27 July 2009

História de uma palavra inventada

Depois de trabalhar o dia inteiro até agora, às 00h27, no meio dessa confusão de normas, parágrafos e citações de texto, filhota acorda chorando. O dia não foi fácil pra ela também, febril e resfriada e, pra piorar, com uma mãe ocupada.

Acordou assustadinha e se debatendo. E disse, no meio do soluço:

"Mamãe, eu não consigo achar meu bocotoi".

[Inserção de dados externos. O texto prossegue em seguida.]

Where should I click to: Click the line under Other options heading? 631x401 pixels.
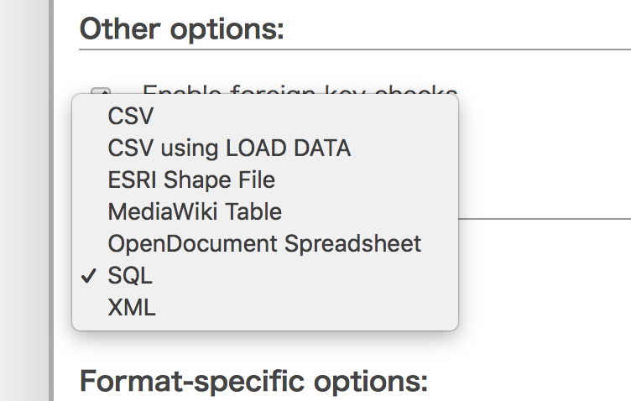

"Bocotor" é o jeito infantil dela dizer "cobertor" e, que por achar tão lindo, jamais corrigi. Desde sempre, para ela - e para nós - cobertor é "bocotoi", porque é mais quentinho, porque "bocotoi" na sua voz rouquinha aquece também a alma, acalma o choro, consola em qualquer idade.

E ali, num gesto reproduzido por milhões de pessoas amorosas no mundo, que zelam o sono de seus amados, eu cobri Clarice, que abraçou a borda do cobertor para junto de si, acomodou-se melhor no berço e voltou a dormir.

Eu, volto aqui pros meus textos-sem-fim, esperando também um pouco de consolo nessa noite fria.

Nesse momento difícil de revisão de vida, de agenda, de tempos verbais que conjugo ou conjugam por mim, acabo de ter a certeza de que, nunca, a palavra cobertor - em todos os sentidos que possuir - terá outro nome nessa casa, que não seja "bocotor".

Porque, graças, esse é um texto que não precisa de mais nada pra ser perfeito.